City Zoning Ordinance That Prohibits “Big Box” Stores Is A Legitimate Exercise Of Police Power, And Does Not Require Environmental Review


In 2003, Wal-Mart Stores, Inc. (“Wal-Mart”) began planning to develop a Wal-Mart Supercenter in the City of Turlock (“City”). Later that year, after other local businesses voiced opposition to Wal-Mart’s plans, the City adopted a zoning ordinance that prohibited stores larger than 100,000 square feet from selling groceries, in effect banning combination department/grocery store supercenters.

Wal-Mart sued, claiming the ordinance violated the California Environmental Quality Act (CEQA), and was an arbitrary and capricious legislative act designed specifically to keep Wal-Mart from doing business in the City. The trial court sided with the City, ruling that the ordinance was a proper exercise of the City’s police power and was not subject to CEQA because it was not a “project” as defined by CEQA guidelines. Wal-Mart appealed.


The Court said CEQA review of the ordinance might be appropriate if it resulted in a reasonably foreseeable physical change in the environment. However, Wal-Mart’s assertion that alternate development would occur if its supercenter were prohibited failed to meet that standard, the Court said, because it was merely an assumption and not supported by substantial evidence. Furthermore, even if those changes were to occur, Wal-Mart could not demonstrate that they resulted directly because of the passage of the ordinance. The only reasonably foreseeable result of the ordinance was that supercenters, such as Wal-Mart, would be prohibited, and since none currently existed, the absence of one in the future could not be construed as a “change,” the Court said. Therefore, the Court concluded the ordinance did not require new environmental scrutiny.

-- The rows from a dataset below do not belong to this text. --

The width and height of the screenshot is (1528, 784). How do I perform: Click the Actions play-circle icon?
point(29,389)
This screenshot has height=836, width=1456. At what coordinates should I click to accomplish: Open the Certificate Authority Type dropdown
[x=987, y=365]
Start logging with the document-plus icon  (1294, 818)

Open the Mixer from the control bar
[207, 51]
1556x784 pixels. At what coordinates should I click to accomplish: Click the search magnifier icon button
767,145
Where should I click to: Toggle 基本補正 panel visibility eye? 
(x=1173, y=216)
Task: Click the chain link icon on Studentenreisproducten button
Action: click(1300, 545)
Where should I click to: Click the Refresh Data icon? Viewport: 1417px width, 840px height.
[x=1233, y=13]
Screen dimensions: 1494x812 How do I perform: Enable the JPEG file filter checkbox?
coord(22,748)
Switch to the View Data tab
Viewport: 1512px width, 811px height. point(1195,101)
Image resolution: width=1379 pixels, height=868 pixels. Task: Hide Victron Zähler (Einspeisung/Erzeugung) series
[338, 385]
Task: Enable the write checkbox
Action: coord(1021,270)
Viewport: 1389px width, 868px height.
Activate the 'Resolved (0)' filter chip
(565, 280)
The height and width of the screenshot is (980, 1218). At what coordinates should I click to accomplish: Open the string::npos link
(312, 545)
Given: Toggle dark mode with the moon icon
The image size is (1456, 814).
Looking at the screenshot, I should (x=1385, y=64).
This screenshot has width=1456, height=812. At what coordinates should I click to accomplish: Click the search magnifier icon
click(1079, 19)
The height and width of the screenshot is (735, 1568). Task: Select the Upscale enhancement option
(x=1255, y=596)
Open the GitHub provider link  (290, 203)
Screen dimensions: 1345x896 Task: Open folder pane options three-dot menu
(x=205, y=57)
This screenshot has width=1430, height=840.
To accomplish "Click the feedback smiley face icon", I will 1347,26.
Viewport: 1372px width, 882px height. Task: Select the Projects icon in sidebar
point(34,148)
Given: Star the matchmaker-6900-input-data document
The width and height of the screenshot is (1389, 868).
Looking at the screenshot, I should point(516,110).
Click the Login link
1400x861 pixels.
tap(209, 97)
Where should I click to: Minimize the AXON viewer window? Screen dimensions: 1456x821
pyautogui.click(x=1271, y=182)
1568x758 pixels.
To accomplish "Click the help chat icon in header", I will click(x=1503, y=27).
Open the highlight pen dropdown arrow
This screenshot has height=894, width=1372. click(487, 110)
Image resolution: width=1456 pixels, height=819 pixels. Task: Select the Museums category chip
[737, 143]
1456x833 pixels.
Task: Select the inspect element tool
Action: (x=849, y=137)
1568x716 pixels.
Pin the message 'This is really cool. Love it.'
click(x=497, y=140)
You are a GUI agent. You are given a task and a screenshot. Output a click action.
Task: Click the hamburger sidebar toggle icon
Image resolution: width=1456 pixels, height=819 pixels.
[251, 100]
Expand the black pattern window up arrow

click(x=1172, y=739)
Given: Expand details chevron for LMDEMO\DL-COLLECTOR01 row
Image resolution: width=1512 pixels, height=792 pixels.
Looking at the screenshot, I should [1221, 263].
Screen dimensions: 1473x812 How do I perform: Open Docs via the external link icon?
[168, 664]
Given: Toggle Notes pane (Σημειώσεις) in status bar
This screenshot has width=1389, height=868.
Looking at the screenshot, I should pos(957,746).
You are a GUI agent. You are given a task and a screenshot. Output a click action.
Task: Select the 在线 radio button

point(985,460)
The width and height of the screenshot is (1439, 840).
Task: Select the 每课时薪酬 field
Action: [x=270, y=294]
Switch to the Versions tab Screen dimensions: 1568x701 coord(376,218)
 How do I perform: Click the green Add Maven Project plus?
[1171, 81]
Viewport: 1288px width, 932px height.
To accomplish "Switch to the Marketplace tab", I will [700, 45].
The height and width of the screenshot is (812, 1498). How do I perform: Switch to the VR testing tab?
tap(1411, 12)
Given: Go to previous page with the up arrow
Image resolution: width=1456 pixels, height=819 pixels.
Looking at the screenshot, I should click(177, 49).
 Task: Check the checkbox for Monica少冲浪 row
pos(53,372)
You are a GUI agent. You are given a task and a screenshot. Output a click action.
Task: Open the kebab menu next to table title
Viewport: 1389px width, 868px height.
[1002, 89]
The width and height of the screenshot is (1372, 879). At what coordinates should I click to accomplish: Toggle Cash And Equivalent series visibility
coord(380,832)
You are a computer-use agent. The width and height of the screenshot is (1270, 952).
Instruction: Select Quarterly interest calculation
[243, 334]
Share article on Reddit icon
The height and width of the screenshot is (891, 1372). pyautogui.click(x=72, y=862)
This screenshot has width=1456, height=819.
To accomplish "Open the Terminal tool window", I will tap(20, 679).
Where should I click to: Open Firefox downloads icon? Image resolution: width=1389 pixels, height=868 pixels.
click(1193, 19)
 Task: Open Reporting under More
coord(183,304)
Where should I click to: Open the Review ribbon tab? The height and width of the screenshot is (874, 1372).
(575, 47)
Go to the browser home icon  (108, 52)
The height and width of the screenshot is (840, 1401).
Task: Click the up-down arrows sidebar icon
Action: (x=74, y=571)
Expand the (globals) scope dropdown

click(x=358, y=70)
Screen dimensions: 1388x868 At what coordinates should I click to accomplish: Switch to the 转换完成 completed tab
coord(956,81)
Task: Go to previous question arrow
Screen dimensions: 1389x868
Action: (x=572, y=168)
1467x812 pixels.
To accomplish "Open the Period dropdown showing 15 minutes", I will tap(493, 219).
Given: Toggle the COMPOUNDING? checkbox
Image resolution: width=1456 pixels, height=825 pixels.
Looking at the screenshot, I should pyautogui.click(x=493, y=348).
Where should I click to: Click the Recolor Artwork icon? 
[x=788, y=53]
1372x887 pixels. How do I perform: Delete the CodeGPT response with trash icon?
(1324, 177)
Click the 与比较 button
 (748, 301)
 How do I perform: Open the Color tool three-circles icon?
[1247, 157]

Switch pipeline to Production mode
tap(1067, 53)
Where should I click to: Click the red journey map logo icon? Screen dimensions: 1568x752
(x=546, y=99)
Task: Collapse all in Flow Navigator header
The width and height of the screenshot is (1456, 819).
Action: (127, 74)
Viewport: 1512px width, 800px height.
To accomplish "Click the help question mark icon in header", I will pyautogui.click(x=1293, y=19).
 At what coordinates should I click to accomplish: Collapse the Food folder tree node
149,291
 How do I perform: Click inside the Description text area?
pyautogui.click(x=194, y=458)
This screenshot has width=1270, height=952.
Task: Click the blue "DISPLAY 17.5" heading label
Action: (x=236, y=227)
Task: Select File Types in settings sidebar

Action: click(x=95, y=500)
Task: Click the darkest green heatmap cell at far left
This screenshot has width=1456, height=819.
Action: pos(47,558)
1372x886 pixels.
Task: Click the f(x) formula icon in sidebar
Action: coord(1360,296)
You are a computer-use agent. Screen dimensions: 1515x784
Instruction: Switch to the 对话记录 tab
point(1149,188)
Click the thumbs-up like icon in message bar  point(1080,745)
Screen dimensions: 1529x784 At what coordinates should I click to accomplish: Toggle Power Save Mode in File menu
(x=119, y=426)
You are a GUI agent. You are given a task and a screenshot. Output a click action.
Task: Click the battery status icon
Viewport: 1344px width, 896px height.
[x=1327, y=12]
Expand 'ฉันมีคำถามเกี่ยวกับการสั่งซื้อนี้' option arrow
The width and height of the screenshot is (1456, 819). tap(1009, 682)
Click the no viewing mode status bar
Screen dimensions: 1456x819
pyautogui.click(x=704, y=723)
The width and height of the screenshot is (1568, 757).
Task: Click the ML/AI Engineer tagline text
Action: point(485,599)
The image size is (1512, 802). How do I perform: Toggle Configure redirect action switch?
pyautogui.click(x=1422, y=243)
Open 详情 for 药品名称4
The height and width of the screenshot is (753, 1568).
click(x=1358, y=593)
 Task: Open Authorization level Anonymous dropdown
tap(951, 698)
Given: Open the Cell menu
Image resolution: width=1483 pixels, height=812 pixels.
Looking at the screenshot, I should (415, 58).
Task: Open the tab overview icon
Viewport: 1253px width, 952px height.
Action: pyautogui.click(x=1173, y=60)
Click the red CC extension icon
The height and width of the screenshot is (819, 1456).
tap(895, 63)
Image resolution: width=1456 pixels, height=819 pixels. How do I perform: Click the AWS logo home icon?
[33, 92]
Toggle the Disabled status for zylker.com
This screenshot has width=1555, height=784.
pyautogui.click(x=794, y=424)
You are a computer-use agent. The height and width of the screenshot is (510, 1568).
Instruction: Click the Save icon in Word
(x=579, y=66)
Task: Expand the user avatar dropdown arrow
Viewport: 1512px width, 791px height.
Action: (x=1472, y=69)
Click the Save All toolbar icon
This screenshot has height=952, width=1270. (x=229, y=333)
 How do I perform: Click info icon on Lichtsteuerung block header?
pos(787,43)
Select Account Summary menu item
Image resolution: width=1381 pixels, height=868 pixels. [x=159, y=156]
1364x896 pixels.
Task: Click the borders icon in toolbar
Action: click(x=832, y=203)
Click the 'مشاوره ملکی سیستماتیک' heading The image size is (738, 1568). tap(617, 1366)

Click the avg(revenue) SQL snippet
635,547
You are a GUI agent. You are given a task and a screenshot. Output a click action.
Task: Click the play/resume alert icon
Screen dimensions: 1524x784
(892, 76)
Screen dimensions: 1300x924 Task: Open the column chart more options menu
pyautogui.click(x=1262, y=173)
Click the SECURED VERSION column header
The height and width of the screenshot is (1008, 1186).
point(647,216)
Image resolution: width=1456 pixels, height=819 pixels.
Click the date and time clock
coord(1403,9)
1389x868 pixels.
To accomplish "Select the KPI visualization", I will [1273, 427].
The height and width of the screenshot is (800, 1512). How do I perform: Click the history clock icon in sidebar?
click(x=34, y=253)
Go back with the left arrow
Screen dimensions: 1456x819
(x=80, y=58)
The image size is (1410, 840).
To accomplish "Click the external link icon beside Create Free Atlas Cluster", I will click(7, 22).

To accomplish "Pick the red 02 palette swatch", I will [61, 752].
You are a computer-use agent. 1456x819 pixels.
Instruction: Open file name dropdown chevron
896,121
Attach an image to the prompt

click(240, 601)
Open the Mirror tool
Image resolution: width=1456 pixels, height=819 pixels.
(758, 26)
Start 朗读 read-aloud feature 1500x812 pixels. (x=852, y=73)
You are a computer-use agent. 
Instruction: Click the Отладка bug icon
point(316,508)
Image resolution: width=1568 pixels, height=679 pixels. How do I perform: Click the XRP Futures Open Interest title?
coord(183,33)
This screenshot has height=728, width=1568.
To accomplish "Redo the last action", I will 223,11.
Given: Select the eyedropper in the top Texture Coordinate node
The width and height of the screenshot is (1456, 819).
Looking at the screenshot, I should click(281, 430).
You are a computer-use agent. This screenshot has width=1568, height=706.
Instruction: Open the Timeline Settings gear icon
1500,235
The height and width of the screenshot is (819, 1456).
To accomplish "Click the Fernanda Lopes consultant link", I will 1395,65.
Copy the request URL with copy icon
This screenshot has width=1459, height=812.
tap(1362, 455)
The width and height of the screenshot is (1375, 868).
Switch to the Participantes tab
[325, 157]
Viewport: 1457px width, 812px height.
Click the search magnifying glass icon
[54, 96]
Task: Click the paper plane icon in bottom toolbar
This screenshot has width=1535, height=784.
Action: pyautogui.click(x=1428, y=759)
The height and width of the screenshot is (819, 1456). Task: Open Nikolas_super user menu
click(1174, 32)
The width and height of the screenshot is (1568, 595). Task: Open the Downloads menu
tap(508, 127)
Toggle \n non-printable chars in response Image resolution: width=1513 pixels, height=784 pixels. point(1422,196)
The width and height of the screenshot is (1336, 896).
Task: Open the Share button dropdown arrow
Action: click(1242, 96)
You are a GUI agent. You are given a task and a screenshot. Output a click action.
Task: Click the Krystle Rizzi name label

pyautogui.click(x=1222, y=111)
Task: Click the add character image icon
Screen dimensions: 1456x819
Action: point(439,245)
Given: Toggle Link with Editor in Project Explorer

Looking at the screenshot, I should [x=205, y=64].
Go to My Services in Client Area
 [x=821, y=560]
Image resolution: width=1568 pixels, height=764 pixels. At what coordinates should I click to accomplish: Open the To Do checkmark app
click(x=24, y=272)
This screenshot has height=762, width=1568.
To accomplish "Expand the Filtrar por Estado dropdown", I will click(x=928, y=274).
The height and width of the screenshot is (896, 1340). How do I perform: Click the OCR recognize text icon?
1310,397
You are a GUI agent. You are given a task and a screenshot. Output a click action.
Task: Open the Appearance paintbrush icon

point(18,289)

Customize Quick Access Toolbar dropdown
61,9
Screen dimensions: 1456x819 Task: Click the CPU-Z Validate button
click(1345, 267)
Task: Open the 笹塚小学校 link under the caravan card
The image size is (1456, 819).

The Court added that “it is neither our duty nor our option to second-guess” the City’s determination that the ordinance was necessary to protect the public welfare. The ordinance did not unfairly single out Wal-Mart, but prohibited all discount superstores within City boundaries. “The simple fact that Wal-Mart is the first company to feel the effect of the ordinance is not sufficient to establish that Wal-Mart was targeted in any unconstitutional manner,” the Court said.

The trial court’s judgment was affirmed.